1. Create an HTTP request, send it off over the internet, and receive an HTTP response.
2. Print out the response's HTTP headers.
3. Read the response body.
4. Parse the html in the repsonse body into a structured Python object.
5. Print out a niecely formatted representation of that html.

We go through that in more detail below. If you don't care about the plumbing and just want to get things done, you can skip ahead to section 2.
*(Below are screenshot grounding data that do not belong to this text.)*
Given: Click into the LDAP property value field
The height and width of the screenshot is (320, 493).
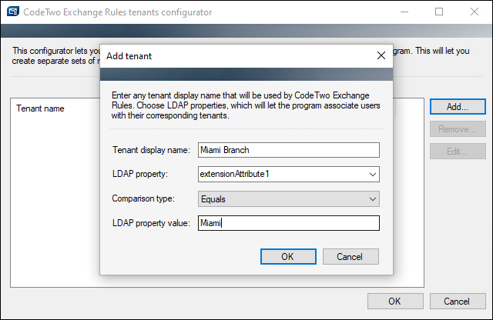Looking at the screenshot, I should (x=289, y=223).
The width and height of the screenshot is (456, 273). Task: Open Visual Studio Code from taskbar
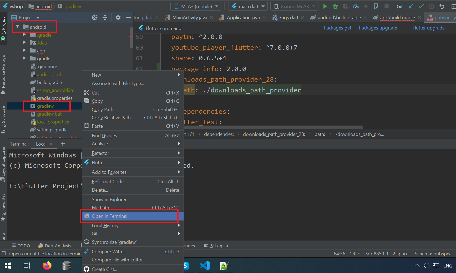point(205,266)
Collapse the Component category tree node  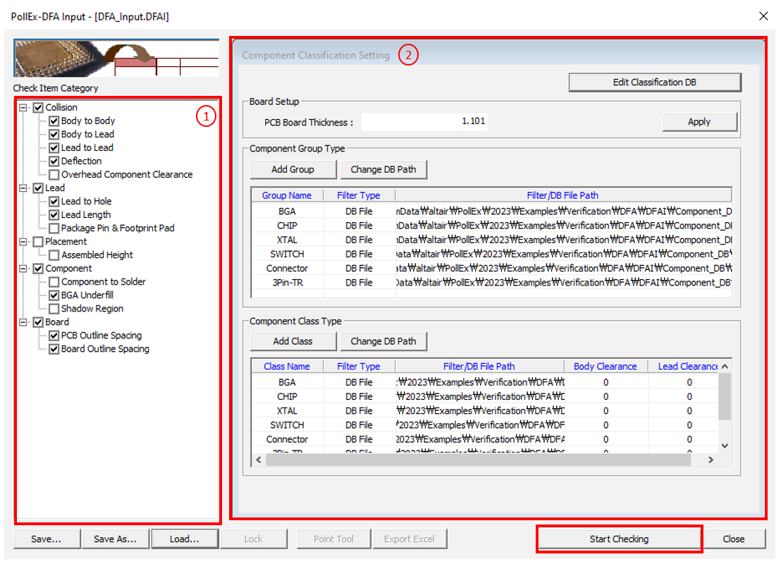(24, 269)
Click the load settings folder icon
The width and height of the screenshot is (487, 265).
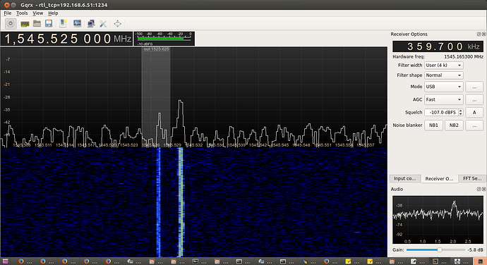point(37,23)
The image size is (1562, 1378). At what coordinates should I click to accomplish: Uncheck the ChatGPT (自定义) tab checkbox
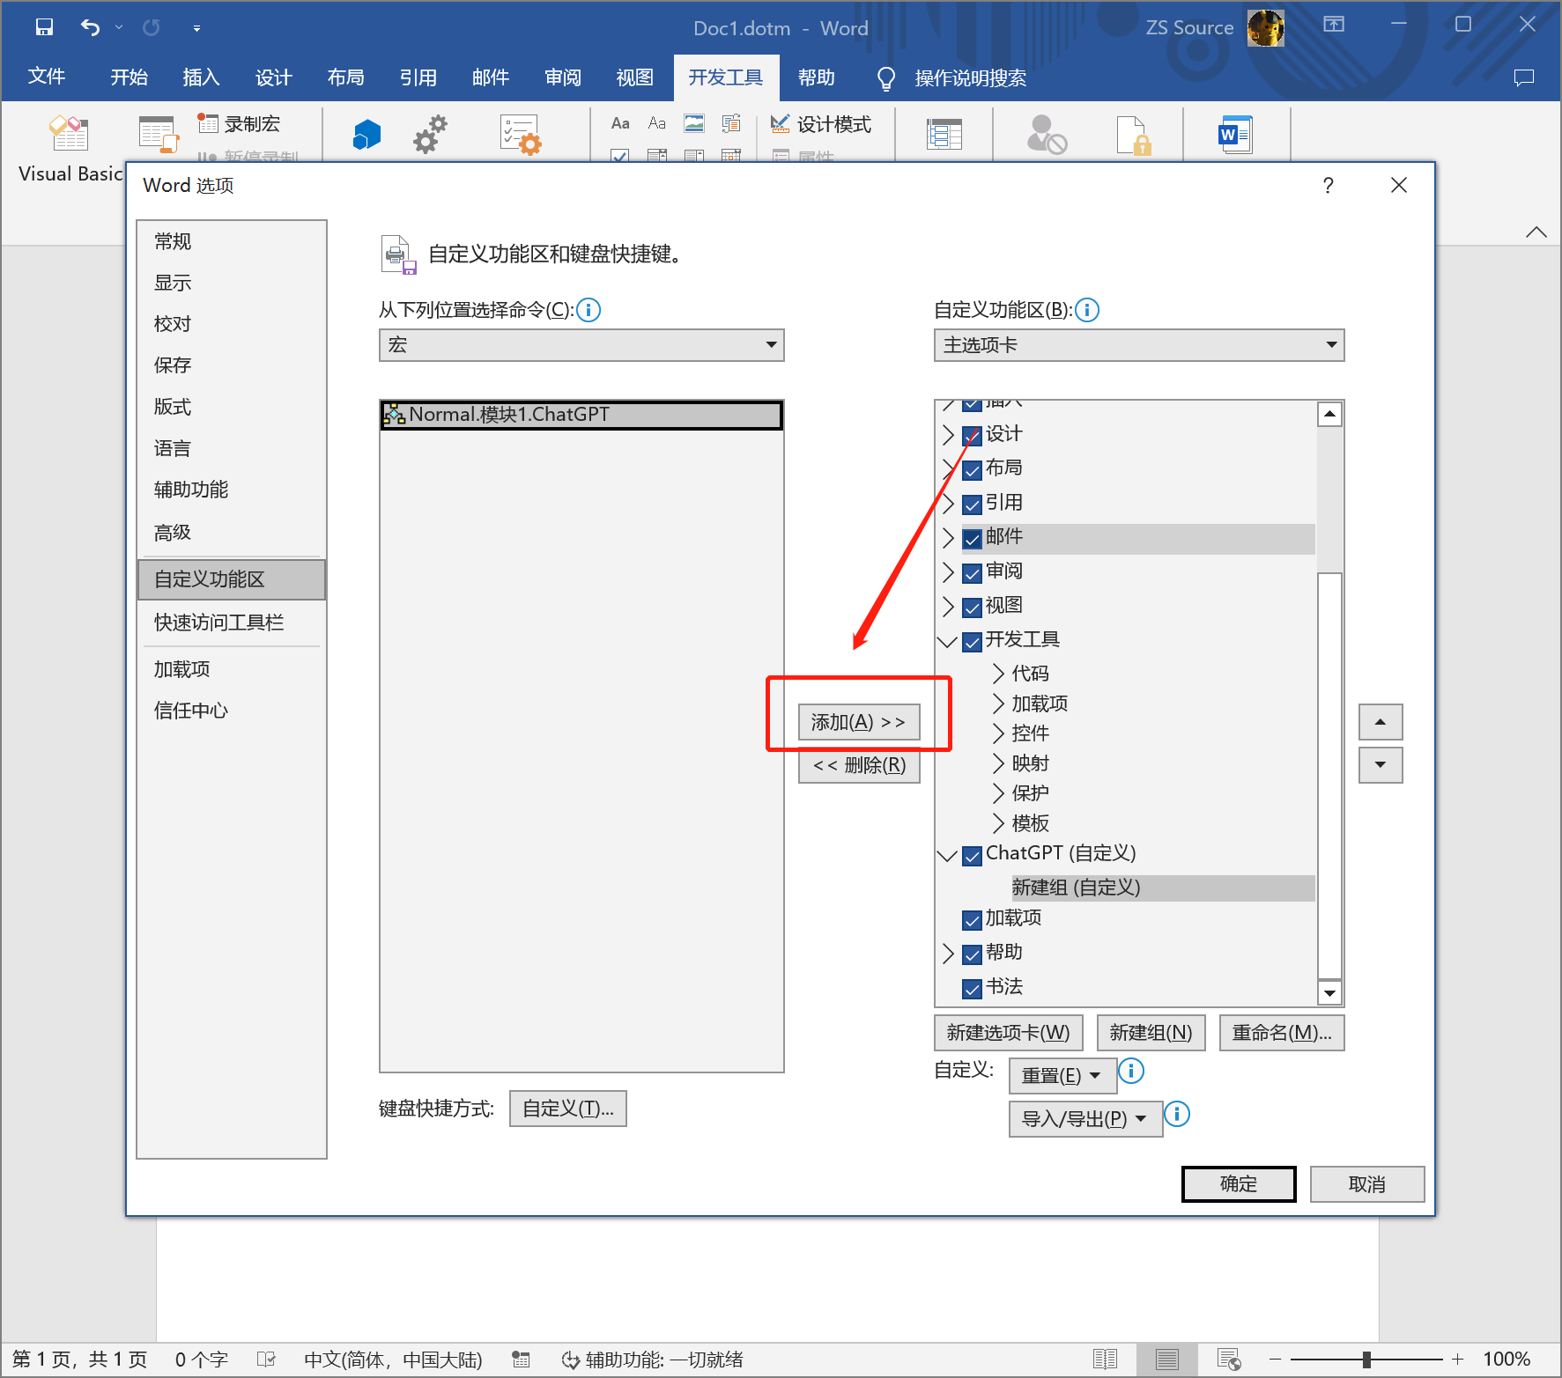coord(972,855)
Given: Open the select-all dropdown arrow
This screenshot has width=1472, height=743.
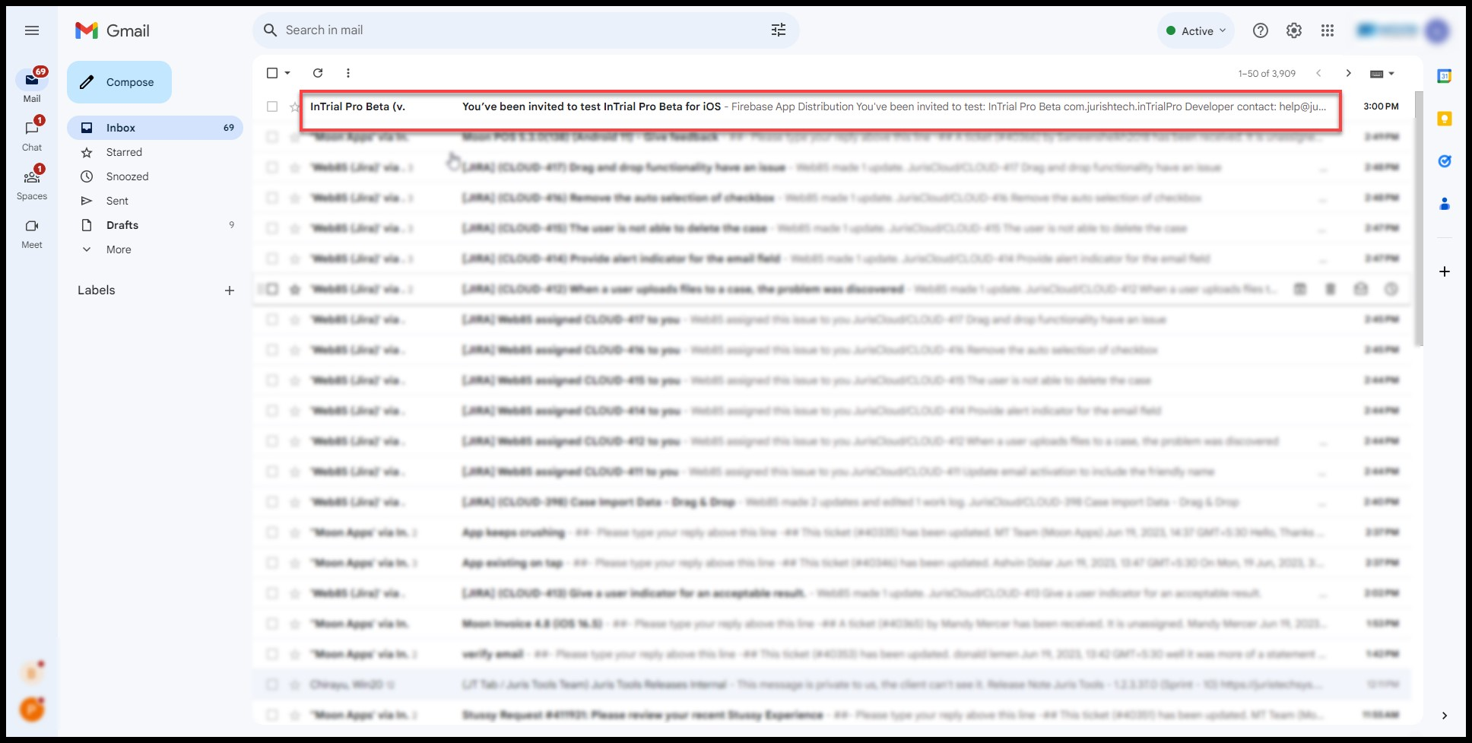Looking at the screenshot, I should (x=288, y=73).
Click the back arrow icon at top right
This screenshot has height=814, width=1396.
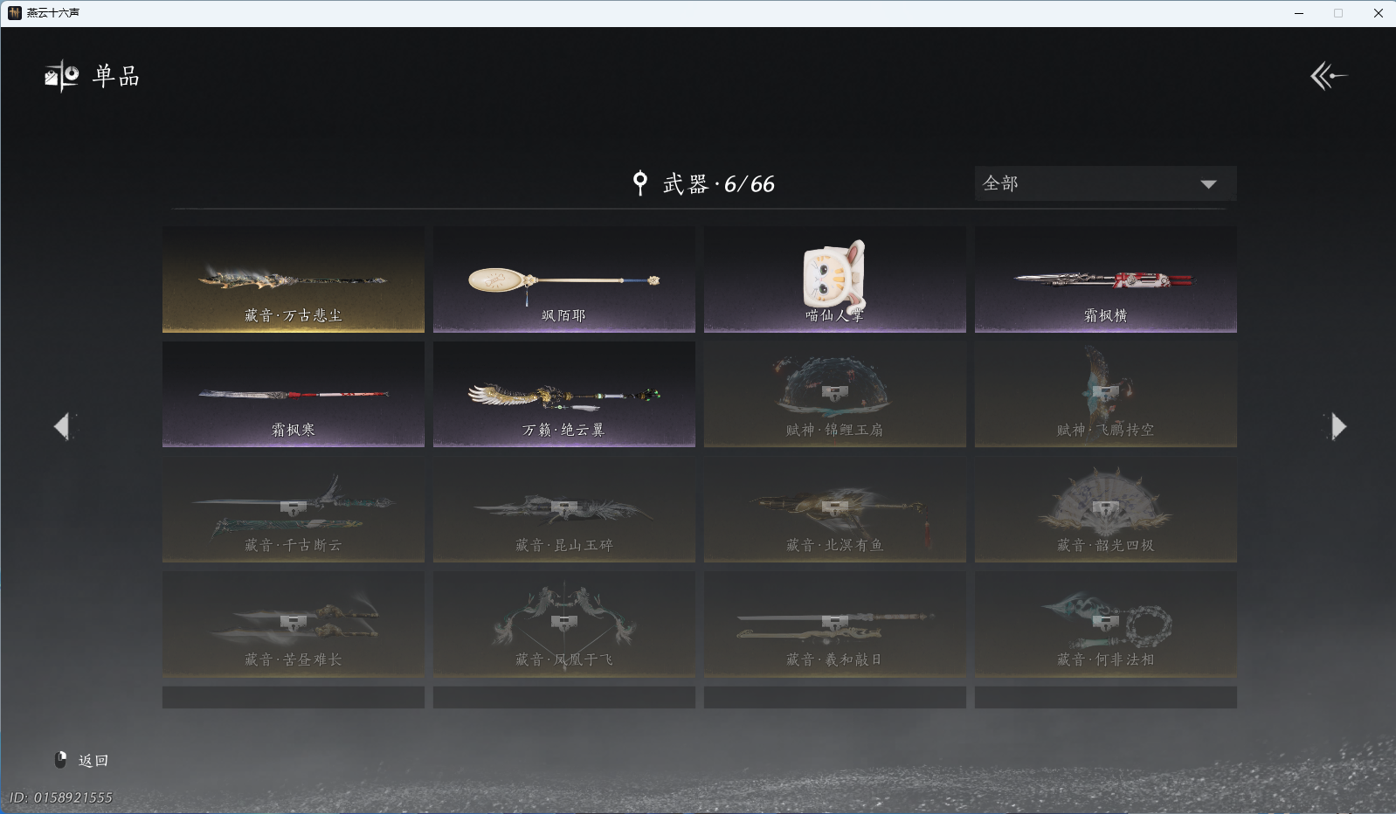[1328, 76]
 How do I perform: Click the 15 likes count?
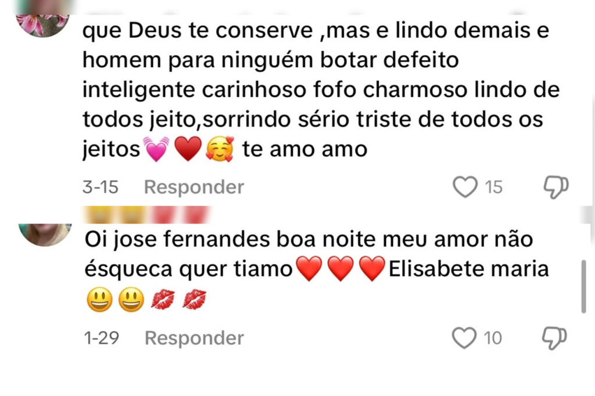[493, 188]
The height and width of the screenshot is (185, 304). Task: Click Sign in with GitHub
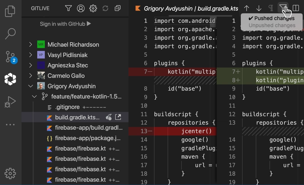point(65,24)
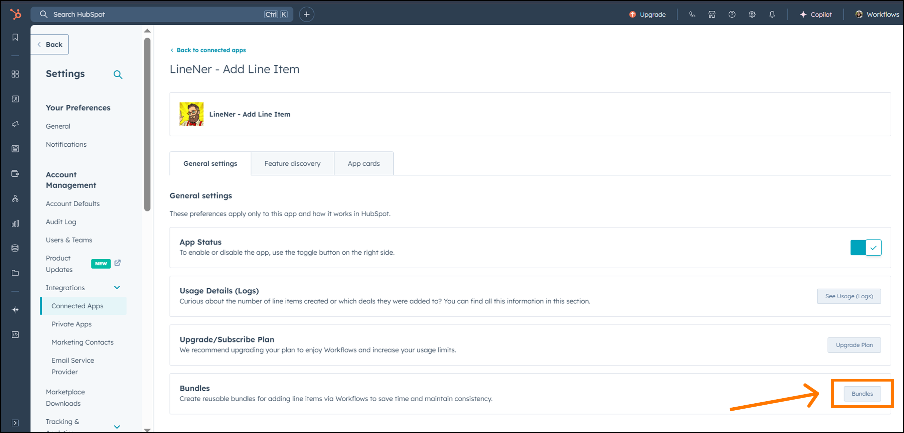Click the settings sidebar vertical scrollbar
This screenshot has height=433, width=904.
point(147,125)
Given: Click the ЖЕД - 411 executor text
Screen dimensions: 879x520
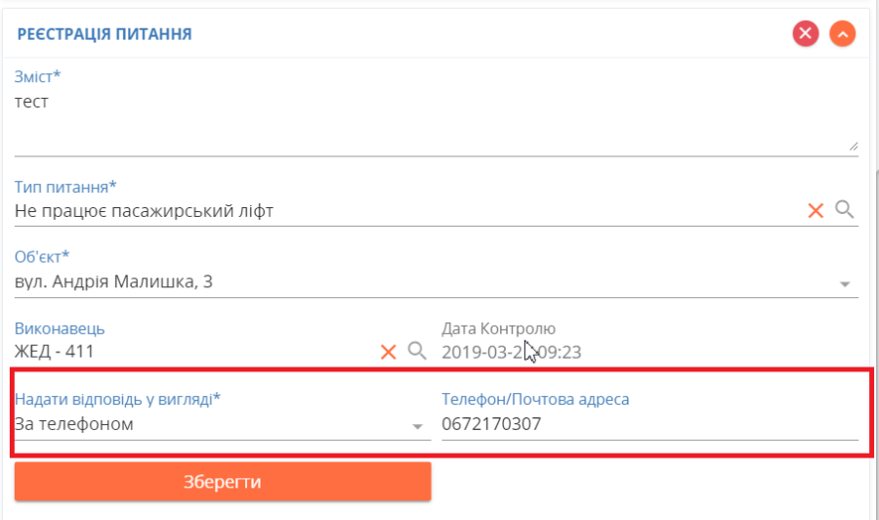Looking at the screenshot, I should coord(55,352).
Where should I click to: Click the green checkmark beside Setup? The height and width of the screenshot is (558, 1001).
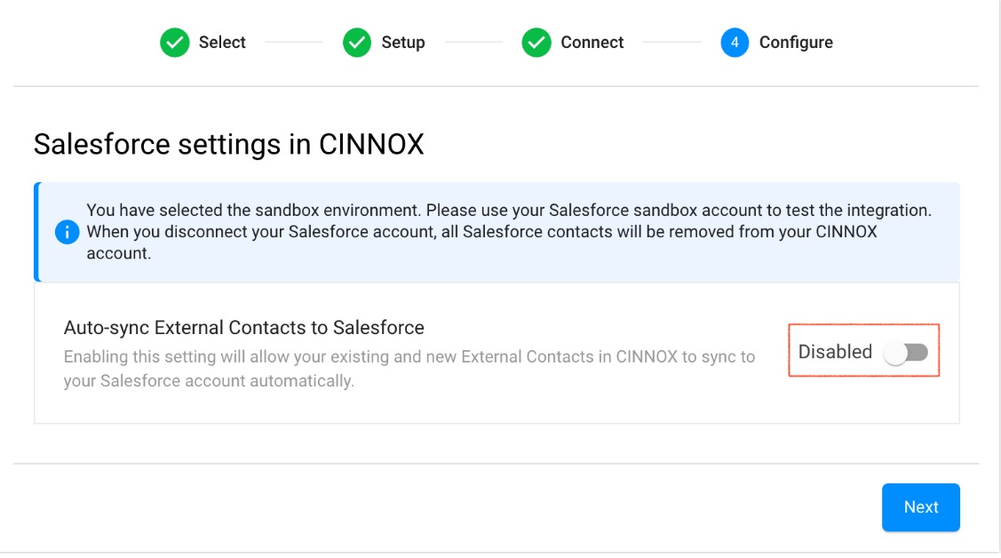tap(357, 43)
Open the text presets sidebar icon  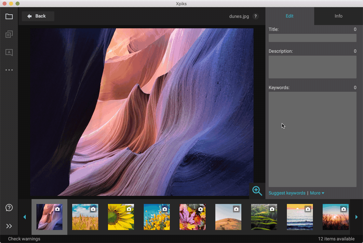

### HTTP Requests and Responses
HTTP, or Hyper-Text Transfer Protocol, is one of the main protocols that computers use to talk to each other over the internet. An HTTP request is just a bit of text that a *client* computer sends to a *server* to tell it something, typically that it wants some piece of information, like a web page.

An HTTP response is the text that the server sends back to the client.

Both requests and responses have similar structure. Everything up to the first newline (actually a carriage return + newline) is the *request line* (in a request) or the *status line* (in a response). This is followed by any number of *headers*, each terminated by a newline + carriage return. The last header is terminated by a double newline + carriage return, and everything else is the message body. 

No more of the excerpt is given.